XRP bis 300 Dollar? Analyst warnt vor Liquiditäts-Engpässen

XRP bis 300 Dollar? Analyst warnt vor Liquiditäts-Engpässen
XRP bis 300 Dollar? Analyst warnt vor Liquiditäts-Engpässen (BitcoinBasis.de | Image GPT)

Ein Marktbeobachter sorgt in der XRP-Community erneut für Diskussionen: Der Analyst CharuSan hat seine „Roadmap“ aktualisiert, wie XRP seiner Einschätzung nach eines Tages auf 300 US-Dollar steigen könnte. Seine zentrale These: Wenn Banken XRP über Ripples On-Demand Liquidity (ODL) großflächig für internationale Zahlungen nutzen, könnte der Preis deutlich höher liegen müssen als heute, damit das System in der Praxis reibungslos funktioniert.
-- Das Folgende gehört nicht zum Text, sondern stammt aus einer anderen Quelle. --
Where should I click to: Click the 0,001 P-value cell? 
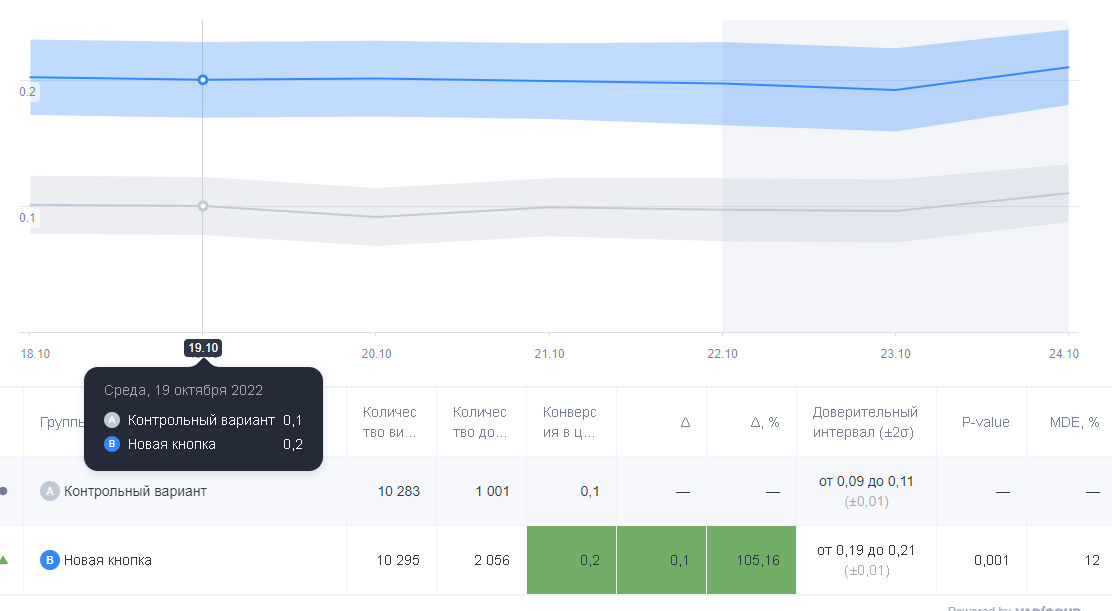pyautogui.click(x=988, y=560)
Warum CharuSan bei XRP von 300 US-Dollar spricht

In einem Beitrag auf X argumentiert CharuSan, dass sich der „Banken-Preis“ bei Transfers nicht einfach aus der umlaufenden Menge (Circulating Supply) ableiten lasse. Entscheidend sei vielmehr, wie viel XRP in einem bestimmten Moment tatsächlich verfügbar ist, wenn große Zahlungsbeträge über ODL abgewickelt werden. Seine Idee dahinter: In Stresssituationen zählt Liquidität im Markt, nicht nur die Zahl, die als zirkulierendes Angebot angezeigt wird.
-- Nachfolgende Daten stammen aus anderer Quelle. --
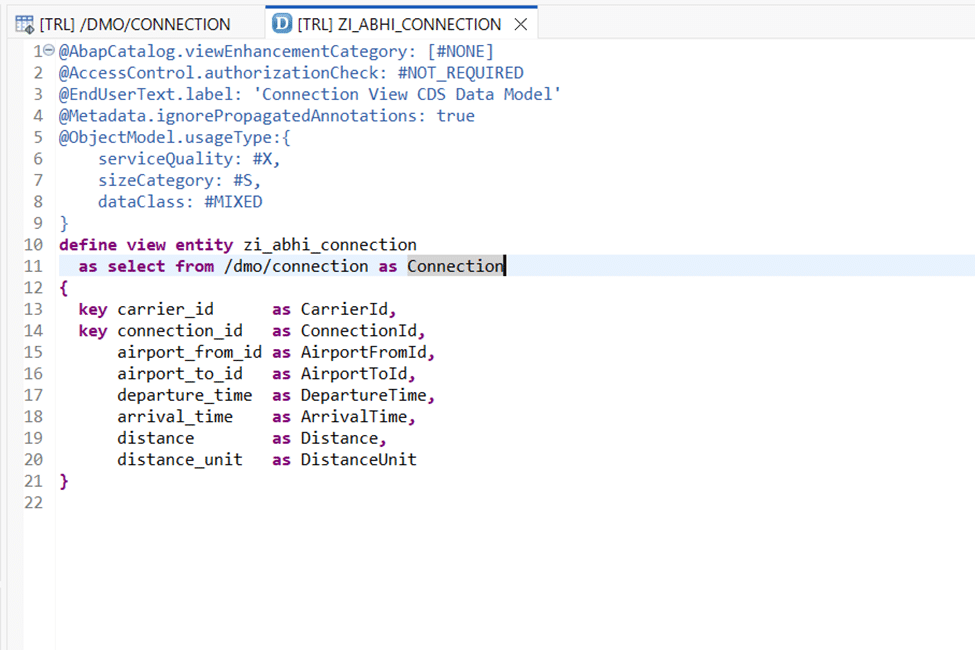Click the true value of ignorePropagatedAnnotations
This screenshot has width=975, height=650.
(456, 116)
Zur Veranschaulichung nennt er ein Beispiel: Will eine Bank 200 Milliarden US-Dollar übertragen und XRP stünde bei 20 US-Dollar, würden dafür rechnerisch 10 Milliarden XRP benötigt. Solche Einzeltransfers in Milliardenhöhe könnten seiner Ansicht nach schnell zu Engpässen führen, vor allem wenn nicht nur einzelne Institute, sondern ein weltweites Netz aus Banken parallel agiert. Daraus leitet er ab, dass der Preis steigen müsste, damit große Summen mit weniger „Token-Menge“ bewegt werden können.

„Token-Velocity“ hilft nicht, wenn die Liquiditätstiefe fehlt

Ein weiterer Punkt in CharuSans Argumentation: Schnelle Abwicklung allein löst das Liquiditätsproblem nicht. Zwar werden ODL-Transfers in Sekunden abgeschlossen, doch bei sehr hohem, gleichzeitigen Transaktionsvolumen könne trotzdem Kapital kurzfristig gebunden sein. Wenn viele Zahlungen zur selben Zeit laufen und das Volumen die verfügbare Liquidität übersteigt, werde Slippage wahrscheinlicher, also spürbare Preisabweichungen beim Ausführen der Trades.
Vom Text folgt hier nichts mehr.